◆ What you should do
Find each line of the listing below that contains the word "logo" and copy those lines in full.

Dataset entries:
******************************

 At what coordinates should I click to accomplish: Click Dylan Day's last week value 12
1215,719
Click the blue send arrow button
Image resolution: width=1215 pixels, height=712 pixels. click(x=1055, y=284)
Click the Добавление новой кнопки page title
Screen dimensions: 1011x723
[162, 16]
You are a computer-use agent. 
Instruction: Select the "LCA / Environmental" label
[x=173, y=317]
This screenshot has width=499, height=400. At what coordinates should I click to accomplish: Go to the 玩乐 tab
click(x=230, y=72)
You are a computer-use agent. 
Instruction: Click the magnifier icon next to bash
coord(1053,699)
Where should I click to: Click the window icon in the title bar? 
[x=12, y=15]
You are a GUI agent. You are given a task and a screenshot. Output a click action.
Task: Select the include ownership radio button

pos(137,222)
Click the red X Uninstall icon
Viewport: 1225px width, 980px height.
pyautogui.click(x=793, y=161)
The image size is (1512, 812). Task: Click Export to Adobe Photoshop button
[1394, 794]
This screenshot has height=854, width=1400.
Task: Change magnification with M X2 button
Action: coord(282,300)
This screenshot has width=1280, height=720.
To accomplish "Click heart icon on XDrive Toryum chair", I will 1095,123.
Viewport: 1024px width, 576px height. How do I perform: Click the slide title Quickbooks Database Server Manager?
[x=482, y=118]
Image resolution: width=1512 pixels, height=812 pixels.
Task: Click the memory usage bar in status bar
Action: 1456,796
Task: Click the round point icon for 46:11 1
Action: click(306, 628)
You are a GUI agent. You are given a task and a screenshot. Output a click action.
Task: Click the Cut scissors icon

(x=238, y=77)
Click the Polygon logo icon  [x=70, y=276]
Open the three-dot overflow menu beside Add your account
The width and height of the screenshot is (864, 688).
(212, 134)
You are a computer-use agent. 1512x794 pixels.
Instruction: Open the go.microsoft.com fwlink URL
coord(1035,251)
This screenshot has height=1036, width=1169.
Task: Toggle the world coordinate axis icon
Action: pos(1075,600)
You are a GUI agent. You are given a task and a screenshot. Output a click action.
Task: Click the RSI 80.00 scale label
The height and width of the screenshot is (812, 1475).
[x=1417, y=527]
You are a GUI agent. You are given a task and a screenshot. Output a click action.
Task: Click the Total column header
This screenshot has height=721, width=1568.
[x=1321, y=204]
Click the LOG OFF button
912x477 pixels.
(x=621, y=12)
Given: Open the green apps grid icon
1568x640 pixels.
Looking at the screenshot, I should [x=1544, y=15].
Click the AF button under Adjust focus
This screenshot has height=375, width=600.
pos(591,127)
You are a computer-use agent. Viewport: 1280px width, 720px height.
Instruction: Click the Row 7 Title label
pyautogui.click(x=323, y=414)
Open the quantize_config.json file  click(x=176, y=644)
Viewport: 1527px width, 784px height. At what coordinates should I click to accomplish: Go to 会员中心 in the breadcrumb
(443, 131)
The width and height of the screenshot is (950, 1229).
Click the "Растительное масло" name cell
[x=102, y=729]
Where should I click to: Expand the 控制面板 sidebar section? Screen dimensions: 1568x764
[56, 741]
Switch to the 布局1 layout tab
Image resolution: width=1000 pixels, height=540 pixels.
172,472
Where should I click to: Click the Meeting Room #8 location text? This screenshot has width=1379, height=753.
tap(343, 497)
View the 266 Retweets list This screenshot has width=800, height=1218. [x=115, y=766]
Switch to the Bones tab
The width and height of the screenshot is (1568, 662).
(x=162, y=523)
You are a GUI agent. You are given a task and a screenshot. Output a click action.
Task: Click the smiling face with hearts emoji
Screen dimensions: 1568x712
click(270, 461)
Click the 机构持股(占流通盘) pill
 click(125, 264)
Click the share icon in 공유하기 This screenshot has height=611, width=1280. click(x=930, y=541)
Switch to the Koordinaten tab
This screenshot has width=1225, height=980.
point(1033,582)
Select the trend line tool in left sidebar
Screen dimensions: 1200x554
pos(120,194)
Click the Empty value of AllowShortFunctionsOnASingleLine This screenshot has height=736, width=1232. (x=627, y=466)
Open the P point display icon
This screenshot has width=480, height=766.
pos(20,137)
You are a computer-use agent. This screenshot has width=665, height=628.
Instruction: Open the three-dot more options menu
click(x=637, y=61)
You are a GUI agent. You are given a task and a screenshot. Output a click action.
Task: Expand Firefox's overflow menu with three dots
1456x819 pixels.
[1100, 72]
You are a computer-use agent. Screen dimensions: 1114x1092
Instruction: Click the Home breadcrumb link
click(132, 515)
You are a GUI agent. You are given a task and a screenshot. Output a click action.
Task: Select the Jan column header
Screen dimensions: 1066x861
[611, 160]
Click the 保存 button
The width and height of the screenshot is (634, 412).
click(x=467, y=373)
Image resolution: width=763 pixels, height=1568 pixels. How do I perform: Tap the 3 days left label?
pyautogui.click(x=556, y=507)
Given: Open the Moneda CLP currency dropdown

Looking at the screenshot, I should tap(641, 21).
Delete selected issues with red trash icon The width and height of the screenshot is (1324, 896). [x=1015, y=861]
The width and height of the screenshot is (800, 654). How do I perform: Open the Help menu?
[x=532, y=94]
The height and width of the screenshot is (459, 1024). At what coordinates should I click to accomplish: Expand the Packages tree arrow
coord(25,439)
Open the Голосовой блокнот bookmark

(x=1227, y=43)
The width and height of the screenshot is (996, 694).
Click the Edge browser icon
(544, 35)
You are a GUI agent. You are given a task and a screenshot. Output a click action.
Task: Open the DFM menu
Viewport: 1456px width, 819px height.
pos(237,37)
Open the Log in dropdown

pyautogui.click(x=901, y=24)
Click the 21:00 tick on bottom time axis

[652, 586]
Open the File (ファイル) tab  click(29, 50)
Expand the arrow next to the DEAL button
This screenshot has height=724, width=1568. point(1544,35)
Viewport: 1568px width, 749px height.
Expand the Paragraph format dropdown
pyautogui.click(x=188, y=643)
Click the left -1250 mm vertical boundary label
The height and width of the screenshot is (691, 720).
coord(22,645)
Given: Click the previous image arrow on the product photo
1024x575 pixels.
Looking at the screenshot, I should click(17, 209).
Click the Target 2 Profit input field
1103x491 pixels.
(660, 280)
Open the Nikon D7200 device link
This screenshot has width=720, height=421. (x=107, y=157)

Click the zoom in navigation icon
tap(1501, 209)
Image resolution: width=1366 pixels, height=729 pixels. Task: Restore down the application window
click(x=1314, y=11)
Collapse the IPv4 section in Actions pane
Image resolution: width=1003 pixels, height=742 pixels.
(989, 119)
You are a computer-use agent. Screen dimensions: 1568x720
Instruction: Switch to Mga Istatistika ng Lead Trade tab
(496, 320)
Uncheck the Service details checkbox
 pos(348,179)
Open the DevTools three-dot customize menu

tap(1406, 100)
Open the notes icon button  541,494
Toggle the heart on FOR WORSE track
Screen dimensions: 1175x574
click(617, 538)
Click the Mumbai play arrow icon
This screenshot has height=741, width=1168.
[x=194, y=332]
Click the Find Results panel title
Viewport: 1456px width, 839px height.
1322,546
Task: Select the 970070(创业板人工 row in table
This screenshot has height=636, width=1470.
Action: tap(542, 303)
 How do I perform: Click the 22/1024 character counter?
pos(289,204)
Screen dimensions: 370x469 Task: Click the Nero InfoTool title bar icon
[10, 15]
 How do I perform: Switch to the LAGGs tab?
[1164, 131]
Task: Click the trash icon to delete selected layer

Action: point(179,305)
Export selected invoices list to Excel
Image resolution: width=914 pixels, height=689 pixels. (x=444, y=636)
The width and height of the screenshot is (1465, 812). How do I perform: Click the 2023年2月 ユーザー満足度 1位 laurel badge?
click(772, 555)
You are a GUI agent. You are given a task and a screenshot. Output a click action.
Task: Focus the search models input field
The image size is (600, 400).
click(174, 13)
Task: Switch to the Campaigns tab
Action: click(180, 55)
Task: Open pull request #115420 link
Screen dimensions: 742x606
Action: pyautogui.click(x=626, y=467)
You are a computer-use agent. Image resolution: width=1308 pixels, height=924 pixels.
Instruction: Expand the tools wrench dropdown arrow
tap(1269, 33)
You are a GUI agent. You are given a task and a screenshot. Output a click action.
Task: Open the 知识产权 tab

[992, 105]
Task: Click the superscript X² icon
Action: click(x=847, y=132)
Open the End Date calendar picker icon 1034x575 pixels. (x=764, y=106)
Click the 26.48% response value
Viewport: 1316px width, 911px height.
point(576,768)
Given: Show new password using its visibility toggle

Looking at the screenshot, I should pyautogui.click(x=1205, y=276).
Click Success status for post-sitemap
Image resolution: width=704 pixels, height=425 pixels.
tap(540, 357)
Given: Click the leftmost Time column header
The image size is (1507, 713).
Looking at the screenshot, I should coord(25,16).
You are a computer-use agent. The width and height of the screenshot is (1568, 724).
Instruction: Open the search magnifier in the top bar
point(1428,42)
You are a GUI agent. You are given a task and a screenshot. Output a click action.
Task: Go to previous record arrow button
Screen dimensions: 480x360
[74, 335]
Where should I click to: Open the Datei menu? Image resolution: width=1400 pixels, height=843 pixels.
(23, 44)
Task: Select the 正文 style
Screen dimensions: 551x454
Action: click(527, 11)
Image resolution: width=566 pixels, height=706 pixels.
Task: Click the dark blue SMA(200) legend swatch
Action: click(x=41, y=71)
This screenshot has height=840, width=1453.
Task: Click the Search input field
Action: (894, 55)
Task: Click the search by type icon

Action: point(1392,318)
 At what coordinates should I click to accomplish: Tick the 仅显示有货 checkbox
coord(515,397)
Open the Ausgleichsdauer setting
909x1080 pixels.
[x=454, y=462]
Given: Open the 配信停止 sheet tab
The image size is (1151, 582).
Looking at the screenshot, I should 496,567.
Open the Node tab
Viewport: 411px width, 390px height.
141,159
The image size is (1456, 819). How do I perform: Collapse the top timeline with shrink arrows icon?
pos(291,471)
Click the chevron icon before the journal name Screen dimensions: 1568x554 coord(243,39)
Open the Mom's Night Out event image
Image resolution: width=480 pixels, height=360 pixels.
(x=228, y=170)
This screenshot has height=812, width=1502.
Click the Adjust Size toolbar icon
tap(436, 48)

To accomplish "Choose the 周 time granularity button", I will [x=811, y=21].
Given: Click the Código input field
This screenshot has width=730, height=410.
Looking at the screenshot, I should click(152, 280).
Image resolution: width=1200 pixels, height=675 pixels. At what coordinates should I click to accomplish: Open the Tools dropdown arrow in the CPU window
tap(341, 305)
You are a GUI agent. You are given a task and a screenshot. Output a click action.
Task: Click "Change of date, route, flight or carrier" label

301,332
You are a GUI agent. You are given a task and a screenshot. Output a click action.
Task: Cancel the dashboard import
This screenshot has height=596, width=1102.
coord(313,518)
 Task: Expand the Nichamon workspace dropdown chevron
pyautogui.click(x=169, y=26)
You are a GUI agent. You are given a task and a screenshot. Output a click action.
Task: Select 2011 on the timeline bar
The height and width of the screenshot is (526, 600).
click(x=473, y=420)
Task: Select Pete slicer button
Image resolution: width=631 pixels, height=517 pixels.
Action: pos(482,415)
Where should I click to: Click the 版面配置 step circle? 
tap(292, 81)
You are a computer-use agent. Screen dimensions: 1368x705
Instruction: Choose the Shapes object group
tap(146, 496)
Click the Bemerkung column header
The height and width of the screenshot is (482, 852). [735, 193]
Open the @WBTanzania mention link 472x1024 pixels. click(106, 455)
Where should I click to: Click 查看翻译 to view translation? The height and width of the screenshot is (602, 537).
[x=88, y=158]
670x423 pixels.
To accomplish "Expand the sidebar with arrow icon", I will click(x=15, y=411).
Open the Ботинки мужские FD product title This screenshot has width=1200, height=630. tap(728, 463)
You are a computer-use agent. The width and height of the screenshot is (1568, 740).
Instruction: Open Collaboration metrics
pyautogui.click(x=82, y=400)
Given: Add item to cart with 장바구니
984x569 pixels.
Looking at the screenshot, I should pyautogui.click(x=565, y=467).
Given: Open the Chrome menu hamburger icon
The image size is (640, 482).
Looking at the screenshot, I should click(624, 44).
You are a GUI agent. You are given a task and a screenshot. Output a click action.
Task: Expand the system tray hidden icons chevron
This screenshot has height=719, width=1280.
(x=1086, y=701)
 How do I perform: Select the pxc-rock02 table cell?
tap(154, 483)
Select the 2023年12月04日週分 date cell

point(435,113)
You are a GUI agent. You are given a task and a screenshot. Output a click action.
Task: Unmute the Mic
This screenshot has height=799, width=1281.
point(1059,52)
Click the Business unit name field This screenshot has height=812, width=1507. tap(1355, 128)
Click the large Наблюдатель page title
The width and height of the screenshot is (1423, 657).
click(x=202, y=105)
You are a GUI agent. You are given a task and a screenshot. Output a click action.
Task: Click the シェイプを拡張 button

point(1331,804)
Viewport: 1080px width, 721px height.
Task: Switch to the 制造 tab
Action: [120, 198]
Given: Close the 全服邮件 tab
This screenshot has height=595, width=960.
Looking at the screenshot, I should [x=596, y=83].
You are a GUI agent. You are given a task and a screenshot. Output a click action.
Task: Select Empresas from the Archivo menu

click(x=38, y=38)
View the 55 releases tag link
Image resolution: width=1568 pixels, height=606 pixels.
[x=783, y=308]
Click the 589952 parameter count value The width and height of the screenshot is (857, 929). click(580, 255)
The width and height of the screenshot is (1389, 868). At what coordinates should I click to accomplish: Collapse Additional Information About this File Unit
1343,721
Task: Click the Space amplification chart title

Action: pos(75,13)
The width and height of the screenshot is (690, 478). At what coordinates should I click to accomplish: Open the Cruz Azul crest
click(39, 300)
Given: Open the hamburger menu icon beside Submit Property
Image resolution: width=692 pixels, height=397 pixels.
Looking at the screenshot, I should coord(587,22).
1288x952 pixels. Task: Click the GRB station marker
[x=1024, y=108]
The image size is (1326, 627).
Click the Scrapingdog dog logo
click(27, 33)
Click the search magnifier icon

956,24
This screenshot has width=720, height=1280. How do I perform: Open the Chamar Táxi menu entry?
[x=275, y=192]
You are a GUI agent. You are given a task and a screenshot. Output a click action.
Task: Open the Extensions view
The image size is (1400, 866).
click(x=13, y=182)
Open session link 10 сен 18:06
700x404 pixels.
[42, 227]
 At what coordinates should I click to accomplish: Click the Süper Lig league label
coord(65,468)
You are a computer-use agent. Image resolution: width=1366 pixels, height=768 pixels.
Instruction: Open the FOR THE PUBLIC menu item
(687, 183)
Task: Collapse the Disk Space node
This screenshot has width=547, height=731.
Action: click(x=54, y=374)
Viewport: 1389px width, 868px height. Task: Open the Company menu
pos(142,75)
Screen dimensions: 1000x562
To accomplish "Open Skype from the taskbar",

******************************

◆ Task solution
Click the Polygon logo icon  [x=70, y=276]
Click the Scrapingdog dog logo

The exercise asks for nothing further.